Setting up cBottle on NERSC (Perlmutter)
Using containers
We can use containers on Perlmutter using Shifter.
Login to the NERSC container registry using:
shifterimg login registry.nersc.gov
Pull the cbottle container using
shifterimg pull registry.nersc.gov/m4935/cbottle
Launch a coarse res generation batch job using the submission script:
sbatch -A <ACCOUNT> scripts/nersc/submit_coarse_inference.sh
Training quickstart (NERSC)
Prerequisites: - install cBottle - Request access to project (trn006) using Iris (?)
To get an interactive session run
scripts/nersc/env/interactive.sh
This will request a single 80 Gb A100 and also configure the environment to point to point to the datasets at NERSC.
[!NOTE] If you are interested, you can see the configured options in the
scripts/nersc/env
file. These are loaded in this python file.

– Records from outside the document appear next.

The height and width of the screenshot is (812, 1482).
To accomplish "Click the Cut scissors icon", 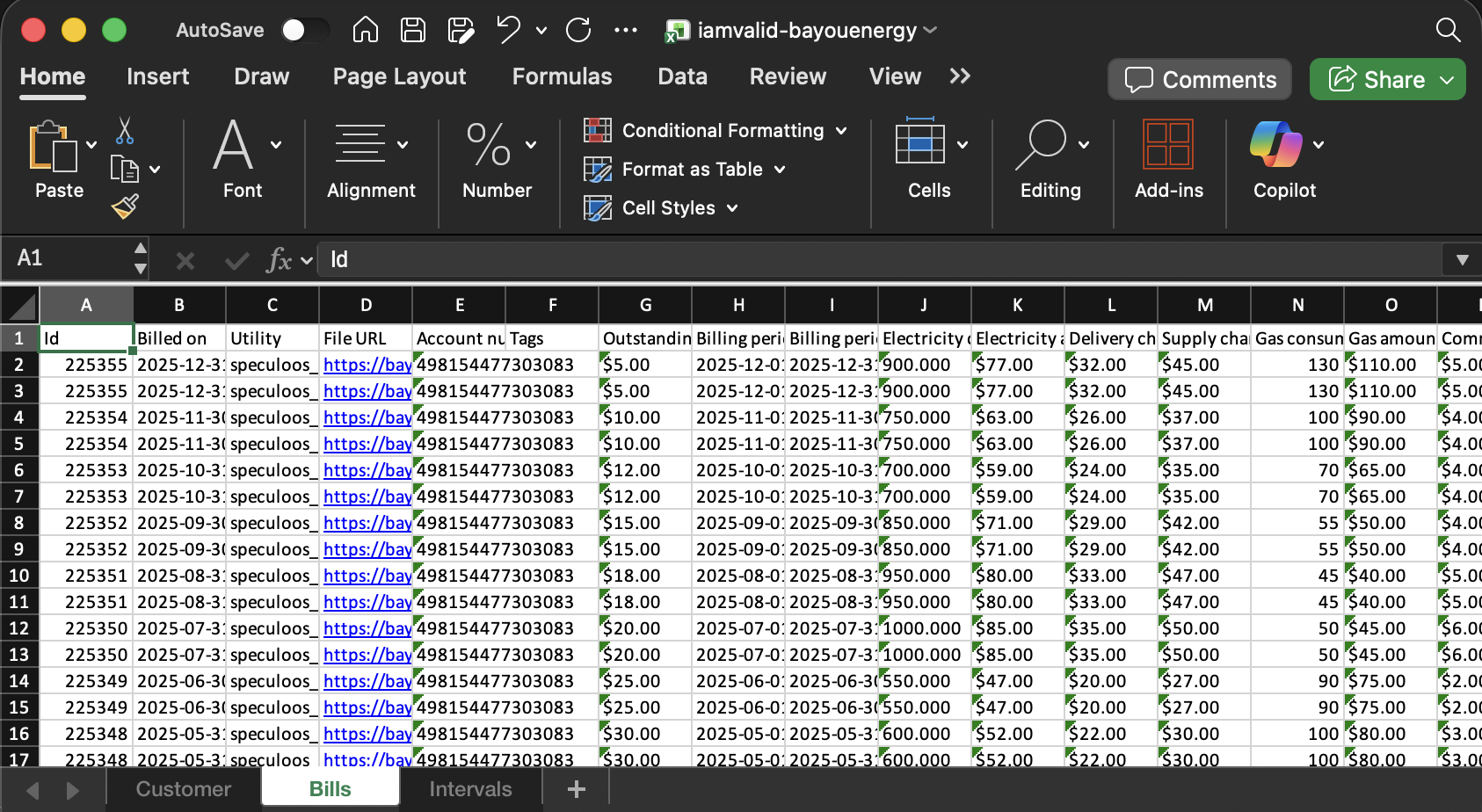I will click(x=125, y=131).
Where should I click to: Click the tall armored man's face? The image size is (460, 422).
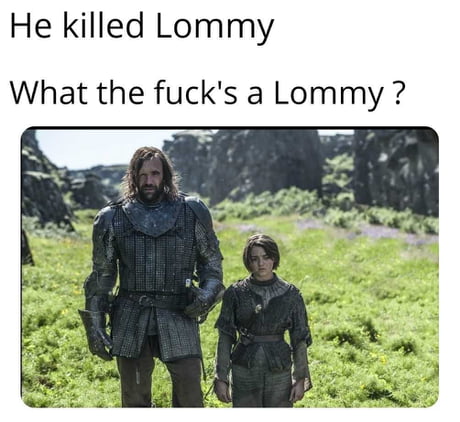[152, 178]
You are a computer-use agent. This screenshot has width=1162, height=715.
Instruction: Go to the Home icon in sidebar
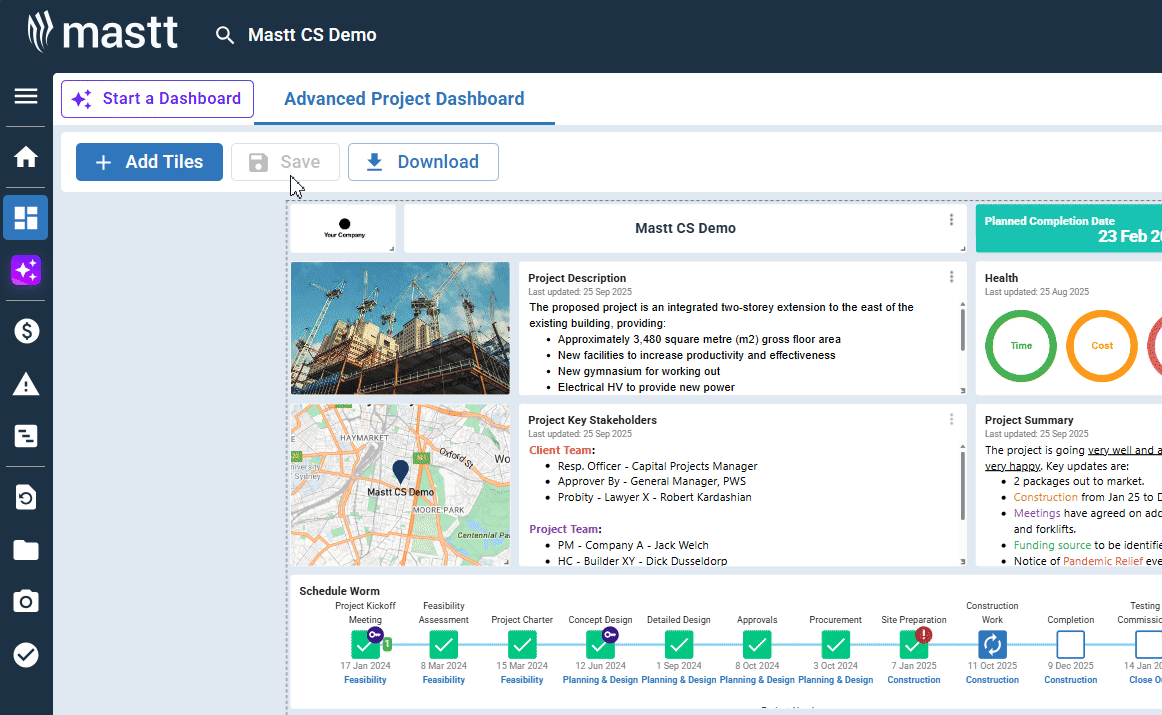pyautogui.click(x=25, y=157)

Once you have obtained the interactive session, you can run the coarse-resolution training like this
# Source your venv again
source ~/cbottle-env/bin/activate
# modify these as desired
MY_OUTPUT_PATH=path/to/the/output
NAME=my_experiment
# launch the training
python3 scripts/train_coarse.py --loop.noise_distribution log_uniform \
--loop.sigma_min 0.02 --loop.sigma_max 200 --loop.label_dropout 0.25 \
--loop.batch_gpu 4 --loop.batch_size 64 --loop.dataloader_num_workers 8 \
--loop.with_era5 --loop.use_labels --loop.data_version 6 \
--loop.monthly_sst_input --name v6data --loop.dataloader_prefetch_factor 100 \
--output_dir $MY_OUTPUT_PATH --name $NAME
The outputed checkpoints will be stored at "$MY_OUTPUT_PATH/$NAME".